EXERCISE DIRECTIONS:
Write out the entries again, starting with the line with "Click Cancel in" and going on through the line with "[x=87, y=500]". Swap "Instruction" for "Step" and keep everything else the same.
-- START ENTRIES --
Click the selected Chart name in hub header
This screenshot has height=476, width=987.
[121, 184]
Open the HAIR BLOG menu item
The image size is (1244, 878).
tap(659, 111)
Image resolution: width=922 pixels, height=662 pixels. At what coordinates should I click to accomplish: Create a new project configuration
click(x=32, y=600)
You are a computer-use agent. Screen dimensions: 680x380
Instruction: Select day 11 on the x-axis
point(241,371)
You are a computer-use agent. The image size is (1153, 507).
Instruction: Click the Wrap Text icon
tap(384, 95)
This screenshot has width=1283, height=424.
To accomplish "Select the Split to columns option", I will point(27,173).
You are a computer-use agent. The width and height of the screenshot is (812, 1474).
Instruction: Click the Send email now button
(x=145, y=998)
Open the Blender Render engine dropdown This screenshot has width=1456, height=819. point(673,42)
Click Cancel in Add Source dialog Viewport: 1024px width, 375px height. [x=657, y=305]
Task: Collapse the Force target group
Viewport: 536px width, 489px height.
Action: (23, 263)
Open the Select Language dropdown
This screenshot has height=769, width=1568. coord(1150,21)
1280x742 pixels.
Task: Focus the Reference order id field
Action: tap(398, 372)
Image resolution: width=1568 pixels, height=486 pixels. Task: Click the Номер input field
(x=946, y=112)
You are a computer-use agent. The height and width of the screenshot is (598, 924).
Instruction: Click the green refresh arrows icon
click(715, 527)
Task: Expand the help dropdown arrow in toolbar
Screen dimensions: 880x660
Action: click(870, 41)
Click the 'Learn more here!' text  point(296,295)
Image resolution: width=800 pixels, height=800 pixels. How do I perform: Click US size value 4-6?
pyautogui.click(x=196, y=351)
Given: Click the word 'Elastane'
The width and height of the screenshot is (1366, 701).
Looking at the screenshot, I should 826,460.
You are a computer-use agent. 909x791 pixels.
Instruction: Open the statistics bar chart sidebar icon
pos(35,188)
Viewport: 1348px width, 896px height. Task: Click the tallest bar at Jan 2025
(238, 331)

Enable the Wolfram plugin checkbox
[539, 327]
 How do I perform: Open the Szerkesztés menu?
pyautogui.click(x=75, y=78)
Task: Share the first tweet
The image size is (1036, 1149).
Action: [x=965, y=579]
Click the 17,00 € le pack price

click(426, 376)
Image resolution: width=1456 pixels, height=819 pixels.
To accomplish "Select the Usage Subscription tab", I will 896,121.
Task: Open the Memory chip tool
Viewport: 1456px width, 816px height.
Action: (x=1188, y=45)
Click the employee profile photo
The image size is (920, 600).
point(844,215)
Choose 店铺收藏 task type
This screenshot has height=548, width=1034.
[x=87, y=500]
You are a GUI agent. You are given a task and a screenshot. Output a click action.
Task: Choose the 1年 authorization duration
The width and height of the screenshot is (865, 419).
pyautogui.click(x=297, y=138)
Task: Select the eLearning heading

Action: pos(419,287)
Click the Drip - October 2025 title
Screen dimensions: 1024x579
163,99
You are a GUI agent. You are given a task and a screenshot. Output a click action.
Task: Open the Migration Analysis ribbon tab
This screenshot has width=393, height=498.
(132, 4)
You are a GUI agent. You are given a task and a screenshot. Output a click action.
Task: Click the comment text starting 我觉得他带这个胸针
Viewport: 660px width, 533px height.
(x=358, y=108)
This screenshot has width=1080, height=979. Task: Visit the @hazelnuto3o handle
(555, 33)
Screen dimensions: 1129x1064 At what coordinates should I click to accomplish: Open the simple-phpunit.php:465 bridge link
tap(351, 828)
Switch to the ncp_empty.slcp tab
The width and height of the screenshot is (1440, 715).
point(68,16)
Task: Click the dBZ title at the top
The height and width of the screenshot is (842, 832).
-- END ENTRIES --
SOLUTION TO THIS PROBLEM:
Click Cancel in Add Source dialog Viewport: 1024px width, 375px height. [x=657, y=305]
Task: Collapse the Force target group
Viewport: 536px width, 489px height.
Action: (23, 263)
Open the Select Language dropdown
This screenshot has height=769, width=1568. coord(1150,21)
1280x742 pixels.
Task: Focus the Reference order id field
Action: tap(398, 372)
Image resolution: width=1568 pixels, height=486 pixels. Task: Click the Номер input field
(x=946, y=112)
You are a computer-use agent. The height and width of the screenshot is (598, 924).
Step: Click the green refresh arrows icon
click(715, 527)
Task: Expand the help dropdown arrow in toolbar
Screen dimensions: 880x660
Action: click(870, 41)
Click the 'Learn more here!' text  point(296,295)
Image resolution: width=800 pixels, height=800 pixels. How do I perform: Click US size value 4-6?
pyautogui.click(x=196, y=351)
Given: Click the word 'Elastane'
The width and height of the screenshot is (1366, 701).
Looking at the screenshot, I should 826,460.
You are a computer-use agent. 909x791 pixels.
Step: Open the statistics bar chart sidebar icon
pos(35,188)
Viewport: 1348px width, 896px height. Task: Click the tallest bar at Jan 2025
(238, 331)

Enable the Wolfram plugin checkbox
[539, 327]
 How do I perform: Open the Szerkesztés menu?
pyautogui.click(x=75, y=78)
Task: Share the first tweet
The image size is (1036, 1149).
Action: [x=965, y=579]
Click the 17,00 € le pack price

click(426, 376)
Image resolution: width=1456 pixels, height=819 pixels.
To accomplish "Select the Usage Subscription tab", I will 896,121.
Task: Open the Memory chip tool
Viewport: 1456px width, 816px height.
Action: (x=1188, y=45)
Click the employee profile photo
The image size is (920, 600).
point(844,215)
Choose 店铺收藏 task type
This screenshot has height=548, width=1034.
[x=87, y=500]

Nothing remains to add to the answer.